[WHAT THE EXERCISE ASKS]
Each line of the data below holding the word "agent" must be copied.
== EXERCISE DATA
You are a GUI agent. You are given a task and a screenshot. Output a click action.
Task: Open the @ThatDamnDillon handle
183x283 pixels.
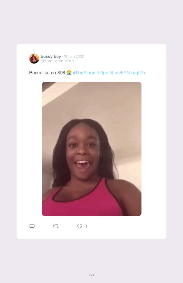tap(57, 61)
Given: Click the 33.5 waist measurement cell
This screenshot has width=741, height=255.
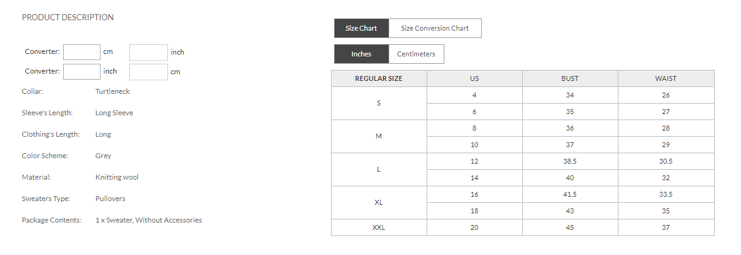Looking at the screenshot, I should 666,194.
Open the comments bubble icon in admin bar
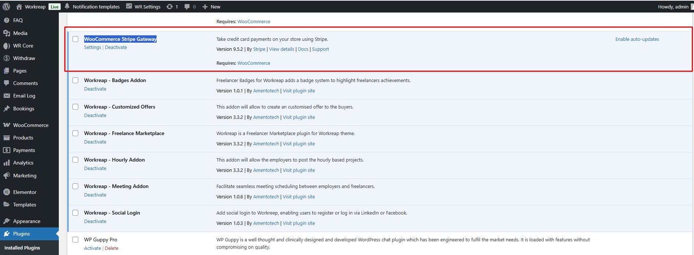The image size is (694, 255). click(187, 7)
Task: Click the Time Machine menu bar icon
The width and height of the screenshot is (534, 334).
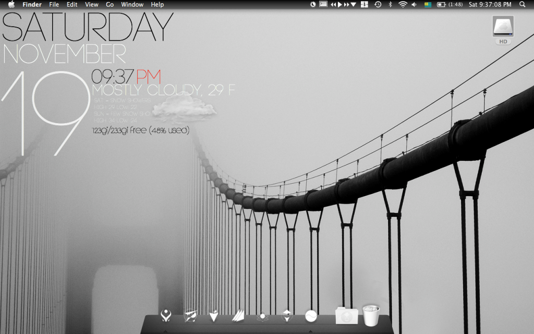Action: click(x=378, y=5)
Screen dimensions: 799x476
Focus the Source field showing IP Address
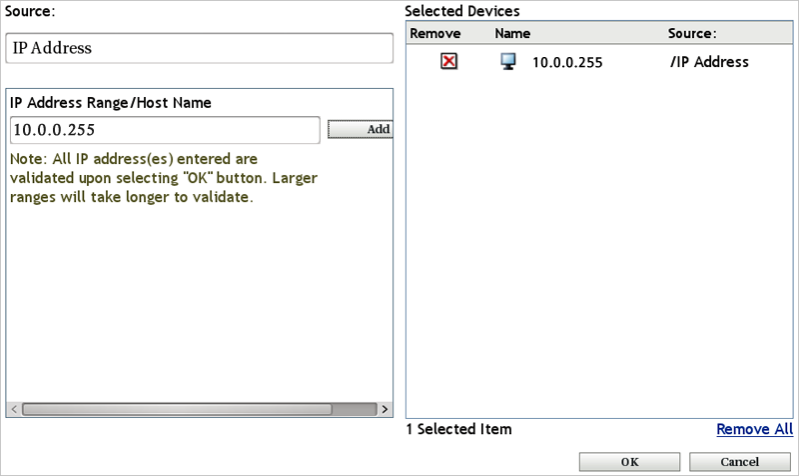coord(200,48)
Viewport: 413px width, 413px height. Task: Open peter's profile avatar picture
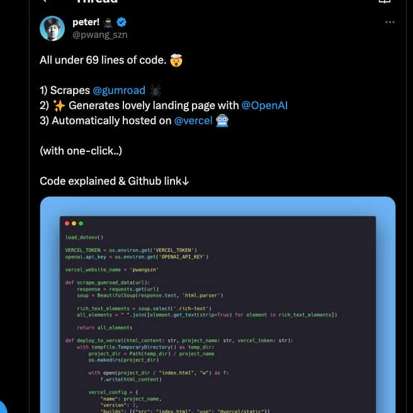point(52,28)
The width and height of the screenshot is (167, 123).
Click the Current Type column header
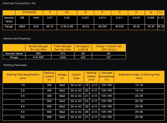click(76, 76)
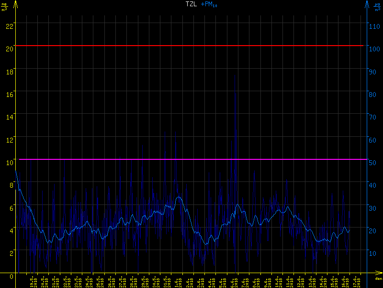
====
== EXERCISE DATA
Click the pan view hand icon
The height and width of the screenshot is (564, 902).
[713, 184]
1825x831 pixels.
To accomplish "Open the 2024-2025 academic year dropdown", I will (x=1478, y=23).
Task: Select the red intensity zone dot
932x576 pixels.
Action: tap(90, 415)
====
== EXERCISE DATA
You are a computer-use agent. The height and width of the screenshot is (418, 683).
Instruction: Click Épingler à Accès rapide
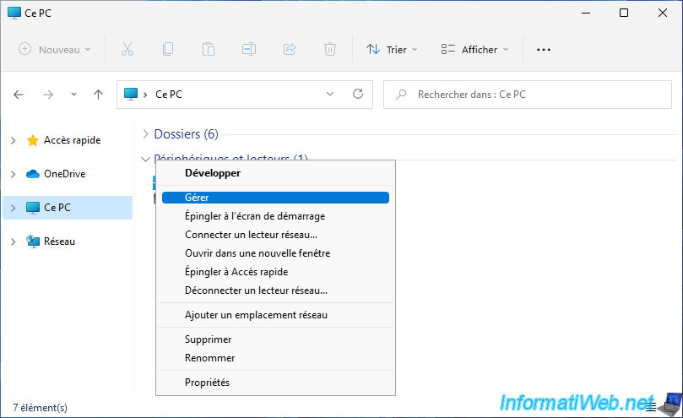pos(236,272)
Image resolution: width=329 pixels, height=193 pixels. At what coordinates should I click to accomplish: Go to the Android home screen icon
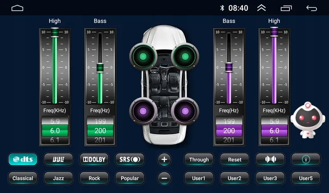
====
[EXERCISE SOLUTION]
You are a GUI agent. You are given a task and a screenshot. Output a click action.
You are a computer-use agent. The height and width of the screenshot is (418, 683).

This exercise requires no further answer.